[과제 안내]:
"Given: Collapse the Active User Types section"이 들어 있는 행부터 "(x=742, y=523)"가 들어 있는 행까지, 양 끝 행을 포함해 한 글자도 바꾸지 말고 출력하세요.

[행 목록]:
----------------
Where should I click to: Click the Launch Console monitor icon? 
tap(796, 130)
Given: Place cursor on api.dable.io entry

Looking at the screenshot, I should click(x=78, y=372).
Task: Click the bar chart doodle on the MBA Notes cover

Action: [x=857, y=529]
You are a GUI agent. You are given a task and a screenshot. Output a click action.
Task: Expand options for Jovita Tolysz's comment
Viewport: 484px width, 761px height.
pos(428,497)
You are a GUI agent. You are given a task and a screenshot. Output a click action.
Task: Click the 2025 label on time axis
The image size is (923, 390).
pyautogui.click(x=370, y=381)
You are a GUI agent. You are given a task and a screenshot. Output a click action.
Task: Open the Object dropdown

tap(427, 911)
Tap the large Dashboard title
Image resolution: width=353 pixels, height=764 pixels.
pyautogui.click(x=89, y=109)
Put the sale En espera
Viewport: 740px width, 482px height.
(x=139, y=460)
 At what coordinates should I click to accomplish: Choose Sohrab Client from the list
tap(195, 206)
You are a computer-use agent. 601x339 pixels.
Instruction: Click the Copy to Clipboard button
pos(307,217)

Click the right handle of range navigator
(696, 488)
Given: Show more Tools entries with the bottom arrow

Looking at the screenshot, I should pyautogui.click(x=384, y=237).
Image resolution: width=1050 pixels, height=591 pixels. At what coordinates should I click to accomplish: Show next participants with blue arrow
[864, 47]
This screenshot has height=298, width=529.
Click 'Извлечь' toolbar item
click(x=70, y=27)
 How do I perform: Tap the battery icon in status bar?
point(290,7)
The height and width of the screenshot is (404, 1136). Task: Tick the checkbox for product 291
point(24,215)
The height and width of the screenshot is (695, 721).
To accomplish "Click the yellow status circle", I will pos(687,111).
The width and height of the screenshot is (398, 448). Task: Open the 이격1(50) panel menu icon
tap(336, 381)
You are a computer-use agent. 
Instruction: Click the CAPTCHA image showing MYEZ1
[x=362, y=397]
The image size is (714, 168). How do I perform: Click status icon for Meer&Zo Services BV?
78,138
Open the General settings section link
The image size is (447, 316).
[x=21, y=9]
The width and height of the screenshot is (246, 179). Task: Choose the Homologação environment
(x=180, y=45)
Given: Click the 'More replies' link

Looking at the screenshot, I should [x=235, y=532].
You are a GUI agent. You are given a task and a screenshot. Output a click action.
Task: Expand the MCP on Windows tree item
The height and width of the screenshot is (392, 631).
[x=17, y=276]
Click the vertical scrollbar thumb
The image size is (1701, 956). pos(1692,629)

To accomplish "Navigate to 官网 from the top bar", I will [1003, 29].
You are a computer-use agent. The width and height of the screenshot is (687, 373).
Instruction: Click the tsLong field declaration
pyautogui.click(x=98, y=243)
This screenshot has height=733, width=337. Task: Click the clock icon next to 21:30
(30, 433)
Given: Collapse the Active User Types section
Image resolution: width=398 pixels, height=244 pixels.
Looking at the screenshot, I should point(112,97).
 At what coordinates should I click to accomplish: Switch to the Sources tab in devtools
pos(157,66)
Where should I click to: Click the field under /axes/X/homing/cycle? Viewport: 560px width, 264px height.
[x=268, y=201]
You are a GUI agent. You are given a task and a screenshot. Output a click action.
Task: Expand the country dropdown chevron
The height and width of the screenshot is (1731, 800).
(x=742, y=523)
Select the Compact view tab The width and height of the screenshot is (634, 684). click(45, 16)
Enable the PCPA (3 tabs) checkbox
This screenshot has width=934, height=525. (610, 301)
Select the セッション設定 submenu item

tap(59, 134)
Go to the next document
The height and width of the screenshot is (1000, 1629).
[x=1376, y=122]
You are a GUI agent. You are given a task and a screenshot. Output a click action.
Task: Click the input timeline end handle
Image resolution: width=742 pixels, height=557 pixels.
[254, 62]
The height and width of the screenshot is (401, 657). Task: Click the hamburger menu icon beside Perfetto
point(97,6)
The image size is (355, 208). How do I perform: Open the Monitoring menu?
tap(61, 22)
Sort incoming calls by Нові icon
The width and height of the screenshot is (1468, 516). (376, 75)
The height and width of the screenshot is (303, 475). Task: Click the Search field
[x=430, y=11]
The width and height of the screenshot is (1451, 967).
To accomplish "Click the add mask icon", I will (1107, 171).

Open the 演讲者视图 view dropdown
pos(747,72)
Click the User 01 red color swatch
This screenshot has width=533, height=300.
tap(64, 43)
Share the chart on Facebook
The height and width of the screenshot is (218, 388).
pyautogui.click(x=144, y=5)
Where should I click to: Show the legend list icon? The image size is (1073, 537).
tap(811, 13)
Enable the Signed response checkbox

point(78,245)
----------------
[과제 답변]:
Given: Collapse the Active User Types section
Image resolution: width=398 pixels, height=244 pixels.
Looking at the screenshot, I should point(112,97).
 At what coordinates should I click to accomplish: Switch to the Sources tab in devtools
pos(157,66)
Where should I click to: Click the field under /axes/X/homing/cycle? Viewport: 560px width, 264px height.
[x=268, y=201]
You are a GUI agent. You are given a task and a screenshot. Output a click action.
Task: Expand the country dropdown chevron
The height and width of the screenshot is (1731, 800).
(x=742, y=523)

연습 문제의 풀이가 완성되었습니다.